- Bareskrim Polri menangkap 320 WNA terkait sindikat judi online internasional di Hayam Wuruk Plaza Tower, Jakarta Barat.
- Sebanyak 275 tersangka WNA akan menjalani proses hukum pidana hingga tahap persidangan di pengadilan Indonesia.
- Polisi sedang bekerja sama dengan PPATK untuk menyelidiki aliran dana serta pihak yang memfasilitasi operasional sindikat tersebut.
Suara.com - Bareskrim Polri memastikan ratusan warga negara asing (WNA) yang terlibat dalam sindikat judi online internasional di kawasan Hayam Wuruk, Jakarta Barat, akan menjalani proses hukum di Indonesia.
Kepastian itu disampaikan oleh Direktur Tindak Pidana Umum (Dirtipidum) Bareskrim Polri Brigjen Wira Satya Triputra. Ia mengatakan para WNA yang telah ditetapkan sebagai tersangka akan dilimpahkan ke kejaksaan hingga menjalani persidangan di pengadilan.
"Mereka nanti yang sudah kami tetapkan sebagai tersangka akan tetap kami proses secara pidana dan akan kami limpahkan ke kejaksaan sampai dengan sidang pengadilan," ujar Wira kepada wartawan, Senin (11/5/2026).
Selain memproses para tersangka, penyidik juga masih mendalami aliran dana jaringan judi online atau judol tersebut untuk mengungkap sosok pemodal dan pihak yang memfasilitasi operasional sindikat internasional itu.
Wira mengatakan pihaknya telah berkoordinasi dengan Pusat Pelaporan dan Analisis Transaksi Keuangan (PPATK) serta sejumlah pihak terkait lainnya.
"Ini masih penelusuran, lagi pendalaman. Mohon waktu, karena kami juga masih koordinasi baik dengan PPATK maupun stakeholder terkait lainnya," katanya.
Menurut Wira, penelusuran dilakukan untuk mengetahui pihak yang mendatangkan para pelaku hingga penyedia sarana dan prasarana operasional.
"Termasuk melakukan penelusuran terhadap siapa yang menyewa, sponsor, dan yang menyediakan sarana dan prasarana bagi para pelaku," ungkapnya.

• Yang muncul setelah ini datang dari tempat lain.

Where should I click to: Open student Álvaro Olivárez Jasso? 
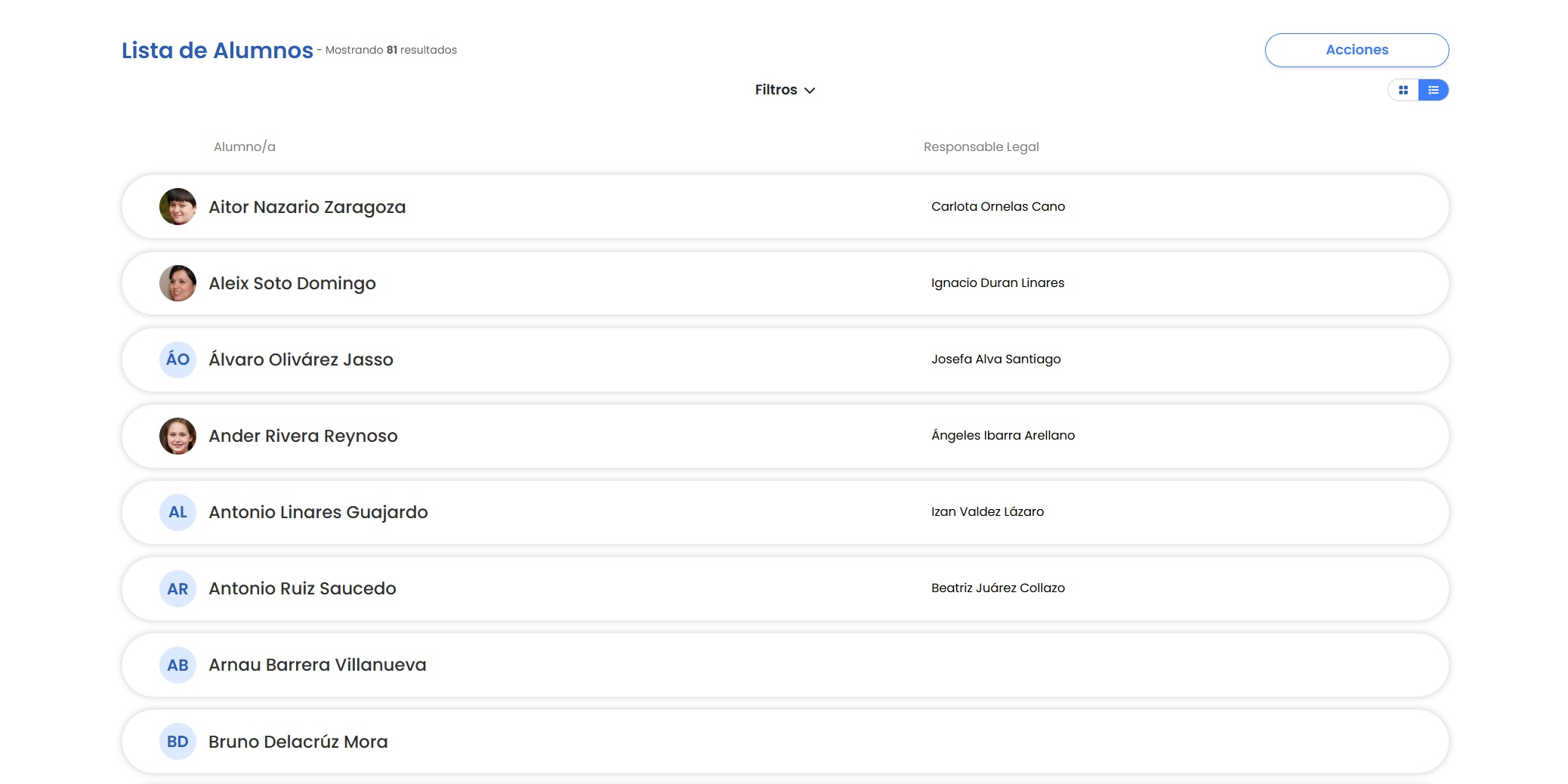301,360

![Personel kepolisian menggiring sejumlah tersangka kasus perjudian daring di Perkantoran Hayam Wuruk Plaza Tower, Jakarta, Minggu (10/5/2026). [ANTARA FOTO/Dhemas Reviyanto/nz]](https://media.suara.com/pictures/653x366/2026/05/11/38973-bisnis-judol-hayam-wuruk-judi-online-judol-judi-daring.jpg)
Sebelumnya, Bareskrim Polri menggerebek markas judi online yang dioperasikan ratusan WNA di Gedung Perkantoran Hayam Wuruk Plaza Tower, Taman Sari, Jakarta Barat, Sabtu (9/5/2026).
Dalam operasi tersebut, polisi menangkap total 320 WNA dari berbagai negara.
Rinciannya terdiri dari 57 warga negara China, 228 warga negara Vietnam, 11 warga negara Laos, 13 warga negara Myanmar, tiga warga negara Malaysia, lima warga negara Thailand, dan tiga warga negara Kamboja.
Dari total yang diamankan, sebanyak 275 orang telah ditetapkan sebagai tersangka.
Para tersangka dijerat Pasal 426 dan atau Pasal 607 juncto Pasal 20 dan atau Pasal 21 Undang-Undang Nomor 1 Tahun 2023 tentang KUHP serta Undang-Undang Nomor 1 Tahun 2026 tentang penyesuaian pidana.